Your concerns about the potential impact of the interchange fee provision are well-founded, and we are working hard to assure that you receive the protection promised by the law. At the same time, I would ask you to maintain an open-mind about the potential positive benefits of the new consumer protection agency. Many of the fears I have heard expressed about this new agency are not well-founded.

On the contrary, I believe that this agency holds the promise of doing tremendous good by simplifying consumer rules and disclosures, reducing compliance costs for you and making products easier to understand for your customers. I also think this agency can help level your competitive playing field by applying much-needed regulation and enforcement to non-bank mortgage originators and other providers of consumer credit.

Banking has come a long way since the days when I used to accompany my father to Citizen's Bank every Friday afternoon. We have just come through the worst financial crisis and most severe recession since the 1930s. I know these are uncertain times for you, when the economic environment remains difficult, and the regulatory outlook seems unclear.

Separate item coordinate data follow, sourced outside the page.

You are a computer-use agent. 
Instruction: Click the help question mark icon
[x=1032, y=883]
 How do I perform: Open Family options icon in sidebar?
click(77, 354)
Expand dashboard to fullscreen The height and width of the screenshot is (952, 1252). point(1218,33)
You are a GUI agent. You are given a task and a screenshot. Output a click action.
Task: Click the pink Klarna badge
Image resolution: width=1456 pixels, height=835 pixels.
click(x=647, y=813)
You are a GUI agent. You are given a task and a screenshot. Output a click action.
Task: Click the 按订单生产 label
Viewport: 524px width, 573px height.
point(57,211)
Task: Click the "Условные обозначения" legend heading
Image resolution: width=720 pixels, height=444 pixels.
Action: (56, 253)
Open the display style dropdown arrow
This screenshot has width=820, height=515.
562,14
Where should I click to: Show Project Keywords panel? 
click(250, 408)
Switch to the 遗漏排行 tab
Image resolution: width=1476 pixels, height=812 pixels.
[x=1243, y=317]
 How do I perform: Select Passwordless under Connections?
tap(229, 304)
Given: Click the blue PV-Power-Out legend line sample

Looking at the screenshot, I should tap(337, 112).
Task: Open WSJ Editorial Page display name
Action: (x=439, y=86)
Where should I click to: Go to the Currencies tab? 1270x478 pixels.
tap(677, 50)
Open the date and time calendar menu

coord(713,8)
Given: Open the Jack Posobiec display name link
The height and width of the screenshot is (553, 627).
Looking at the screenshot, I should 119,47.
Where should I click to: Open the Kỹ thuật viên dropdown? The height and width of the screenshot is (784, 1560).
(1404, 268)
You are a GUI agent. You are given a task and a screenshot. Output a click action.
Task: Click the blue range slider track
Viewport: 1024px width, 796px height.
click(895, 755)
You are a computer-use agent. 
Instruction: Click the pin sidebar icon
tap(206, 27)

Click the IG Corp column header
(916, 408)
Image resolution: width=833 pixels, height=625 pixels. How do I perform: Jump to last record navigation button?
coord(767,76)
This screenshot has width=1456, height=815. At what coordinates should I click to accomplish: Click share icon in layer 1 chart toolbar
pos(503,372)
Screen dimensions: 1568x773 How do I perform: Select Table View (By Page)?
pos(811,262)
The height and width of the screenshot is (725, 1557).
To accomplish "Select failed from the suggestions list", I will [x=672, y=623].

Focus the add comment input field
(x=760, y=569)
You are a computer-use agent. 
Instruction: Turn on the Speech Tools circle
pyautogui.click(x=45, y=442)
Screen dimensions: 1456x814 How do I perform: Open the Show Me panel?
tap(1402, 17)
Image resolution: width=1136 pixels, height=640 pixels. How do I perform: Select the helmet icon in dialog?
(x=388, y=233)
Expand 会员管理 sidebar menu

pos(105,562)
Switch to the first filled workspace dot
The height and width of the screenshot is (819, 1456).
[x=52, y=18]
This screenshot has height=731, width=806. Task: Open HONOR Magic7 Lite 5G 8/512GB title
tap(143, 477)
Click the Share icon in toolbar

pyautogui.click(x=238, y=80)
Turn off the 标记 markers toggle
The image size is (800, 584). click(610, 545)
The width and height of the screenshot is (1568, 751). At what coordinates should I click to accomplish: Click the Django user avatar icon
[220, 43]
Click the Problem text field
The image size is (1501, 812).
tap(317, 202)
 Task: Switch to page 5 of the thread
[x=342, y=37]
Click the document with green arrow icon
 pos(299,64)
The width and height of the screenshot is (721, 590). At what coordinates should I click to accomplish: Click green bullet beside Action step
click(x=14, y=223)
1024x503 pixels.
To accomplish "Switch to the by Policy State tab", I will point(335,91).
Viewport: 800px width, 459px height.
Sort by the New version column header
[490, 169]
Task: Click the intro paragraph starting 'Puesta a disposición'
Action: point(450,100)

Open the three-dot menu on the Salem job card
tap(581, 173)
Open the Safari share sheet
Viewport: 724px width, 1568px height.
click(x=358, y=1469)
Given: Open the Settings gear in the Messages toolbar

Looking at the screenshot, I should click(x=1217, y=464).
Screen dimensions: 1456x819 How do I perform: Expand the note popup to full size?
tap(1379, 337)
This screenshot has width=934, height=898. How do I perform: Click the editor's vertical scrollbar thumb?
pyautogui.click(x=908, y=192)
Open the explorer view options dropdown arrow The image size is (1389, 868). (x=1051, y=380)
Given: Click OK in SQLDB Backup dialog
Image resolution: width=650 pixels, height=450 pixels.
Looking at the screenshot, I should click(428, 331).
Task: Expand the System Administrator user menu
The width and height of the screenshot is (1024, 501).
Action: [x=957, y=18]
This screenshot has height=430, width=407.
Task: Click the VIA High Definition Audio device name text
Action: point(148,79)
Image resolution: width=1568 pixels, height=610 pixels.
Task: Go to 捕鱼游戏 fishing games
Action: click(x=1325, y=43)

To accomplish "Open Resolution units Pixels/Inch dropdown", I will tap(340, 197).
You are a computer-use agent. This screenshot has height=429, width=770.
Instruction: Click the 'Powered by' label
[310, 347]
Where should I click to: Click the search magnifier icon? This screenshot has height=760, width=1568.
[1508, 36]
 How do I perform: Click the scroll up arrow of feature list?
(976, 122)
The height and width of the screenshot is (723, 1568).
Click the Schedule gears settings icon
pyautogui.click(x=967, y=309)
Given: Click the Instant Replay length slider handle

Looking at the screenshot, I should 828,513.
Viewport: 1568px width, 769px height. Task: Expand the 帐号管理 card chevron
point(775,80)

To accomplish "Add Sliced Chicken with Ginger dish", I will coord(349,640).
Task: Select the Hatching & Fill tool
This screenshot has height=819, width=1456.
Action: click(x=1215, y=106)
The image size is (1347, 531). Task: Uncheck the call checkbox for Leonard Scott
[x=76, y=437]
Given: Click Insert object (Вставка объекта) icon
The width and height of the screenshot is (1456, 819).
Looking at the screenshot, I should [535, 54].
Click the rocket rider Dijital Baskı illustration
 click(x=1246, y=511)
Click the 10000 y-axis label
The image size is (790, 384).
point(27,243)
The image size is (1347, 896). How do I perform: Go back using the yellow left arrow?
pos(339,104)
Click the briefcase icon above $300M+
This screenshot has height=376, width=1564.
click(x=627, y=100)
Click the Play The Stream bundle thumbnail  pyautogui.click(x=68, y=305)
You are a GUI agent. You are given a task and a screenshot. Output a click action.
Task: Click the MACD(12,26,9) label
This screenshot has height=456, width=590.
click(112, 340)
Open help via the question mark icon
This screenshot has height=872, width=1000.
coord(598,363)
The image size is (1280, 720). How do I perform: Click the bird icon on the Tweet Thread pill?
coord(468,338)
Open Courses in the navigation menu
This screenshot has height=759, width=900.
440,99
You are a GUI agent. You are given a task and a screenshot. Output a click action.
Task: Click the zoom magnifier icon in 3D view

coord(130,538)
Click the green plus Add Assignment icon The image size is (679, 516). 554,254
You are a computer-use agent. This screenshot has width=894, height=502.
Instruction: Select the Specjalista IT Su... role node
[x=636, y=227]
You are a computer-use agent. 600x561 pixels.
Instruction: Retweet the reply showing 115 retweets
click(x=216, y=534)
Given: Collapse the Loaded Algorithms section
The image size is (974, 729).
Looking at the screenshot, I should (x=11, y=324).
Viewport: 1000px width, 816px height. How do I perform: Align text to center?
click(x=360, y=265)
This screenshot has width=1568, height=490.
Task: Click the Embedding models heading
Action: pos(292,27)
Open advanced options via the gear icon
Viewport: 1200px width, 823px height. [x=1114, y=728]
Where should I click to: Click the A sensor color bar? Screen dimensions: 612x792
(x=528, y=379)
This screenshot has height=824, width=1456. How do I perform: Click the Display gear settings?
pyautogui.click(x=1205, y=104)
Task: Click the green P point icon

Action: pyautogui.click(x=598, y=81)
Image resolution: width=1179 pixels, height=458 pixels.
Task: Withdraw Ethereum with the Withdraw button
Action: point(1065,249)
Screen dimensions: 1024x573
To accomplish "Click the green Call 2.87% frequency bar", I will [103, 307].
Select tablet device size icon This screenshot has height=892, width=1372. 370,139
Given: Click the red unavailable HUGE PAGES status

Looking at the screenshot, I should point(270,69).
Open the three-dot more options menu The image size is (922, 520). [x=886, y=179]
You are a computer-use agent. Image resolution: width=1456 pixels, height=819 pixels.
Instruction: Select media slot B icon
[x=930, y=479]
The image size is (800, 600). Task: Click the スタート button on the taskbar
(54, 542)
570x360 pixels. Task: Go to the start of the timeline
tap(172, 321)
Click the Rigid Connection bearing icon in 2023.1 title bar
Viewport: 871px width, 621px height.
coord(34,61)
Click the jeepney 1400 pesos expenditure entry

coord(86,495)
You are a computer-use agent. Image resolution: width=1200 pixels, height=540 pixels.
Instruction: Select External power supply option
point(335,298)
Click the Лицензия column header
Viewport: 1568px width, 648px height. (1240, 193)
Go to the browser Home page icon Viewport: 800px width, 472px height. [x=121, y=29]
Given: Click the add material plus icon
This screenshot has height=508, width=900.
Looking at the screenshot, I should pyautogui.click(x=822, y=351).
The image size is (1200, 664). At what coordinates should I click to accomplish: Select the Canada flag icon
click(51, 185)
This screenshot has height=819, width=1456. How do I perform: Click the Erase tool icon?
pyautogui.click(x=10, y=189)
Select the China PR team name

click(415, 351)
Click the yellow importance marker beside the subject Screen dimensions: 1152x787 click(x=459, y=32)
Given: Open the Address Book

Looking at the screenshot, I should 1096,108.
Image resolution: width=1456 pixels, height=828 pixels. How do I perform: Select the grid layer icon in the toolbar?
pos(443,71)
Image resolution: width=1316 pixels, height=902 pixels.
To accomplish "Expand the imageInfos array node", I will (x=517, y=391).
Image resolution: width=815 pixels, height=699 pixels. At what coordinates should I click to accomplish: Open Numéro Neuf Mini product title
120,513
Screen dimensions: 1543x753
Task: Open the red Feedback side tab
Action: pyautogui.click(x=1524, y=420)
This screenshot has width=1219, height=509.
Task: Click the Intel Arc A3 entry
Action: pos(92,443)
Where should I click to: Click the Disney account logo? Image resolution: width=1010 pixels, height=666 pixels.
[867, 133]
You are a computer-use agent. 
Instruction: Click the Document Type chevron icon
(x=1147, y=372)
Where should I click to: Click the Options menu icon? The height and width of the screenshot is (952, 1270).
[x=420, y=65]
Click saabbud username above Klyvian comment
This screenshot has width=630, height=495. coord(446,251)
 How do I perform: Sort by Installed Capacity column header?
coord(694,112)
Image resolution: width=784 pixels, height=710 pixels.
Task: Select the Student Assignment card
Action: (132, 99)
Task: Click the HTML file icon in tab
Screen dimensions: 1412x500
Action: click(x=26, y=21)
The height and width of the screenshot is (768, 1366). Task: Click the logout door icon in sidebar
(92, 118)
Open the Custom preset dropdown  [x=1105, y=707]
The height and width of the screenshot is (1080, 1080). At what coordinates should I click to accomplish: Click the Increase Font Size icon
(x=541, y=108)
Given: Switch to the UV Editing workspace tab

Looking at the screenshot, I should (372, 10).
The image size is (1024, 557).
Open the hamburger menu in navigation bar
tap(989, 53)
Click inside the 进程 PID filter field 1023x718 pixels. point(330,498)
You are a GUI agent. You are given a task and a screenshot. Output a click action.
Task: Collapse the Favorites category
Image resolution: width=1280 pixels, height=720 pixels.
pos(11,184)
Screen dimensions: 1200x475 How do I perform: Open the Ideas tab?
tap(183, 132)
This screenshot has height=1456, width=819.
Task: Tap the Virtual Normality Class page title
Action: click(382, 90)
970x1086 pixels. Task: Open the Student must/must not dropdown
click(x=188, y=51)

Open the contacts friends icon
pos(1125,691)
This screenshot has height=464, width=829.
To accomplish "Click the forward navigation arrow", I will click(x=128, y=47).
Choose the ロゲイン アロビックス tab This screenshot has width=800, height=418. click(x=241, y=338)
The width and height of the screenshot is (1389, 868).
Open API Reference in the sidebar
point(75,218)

I ask you to continue our dialogue, and to work with us to get the details right on the regulatory reforms now underway. It is my hope and belief that public dissatisfaction with impersonal, model-driven banking will bring more customers back to those institutions which bank the old-fashioned way – to banks who know their customers and tend to their individual banking needs – to banks run by hands-on executives willing to take some time to explain to a six-year-old why all the depositors' money isn't sitting in the vault.

Community banking is the foundation of our economy. The future belongs to you, and it depends on you. That is why I am asking you to support the reforms that are needed to restore financial stability and lay the foundation for a stronger U.S. economy in the years ahead. Thank you."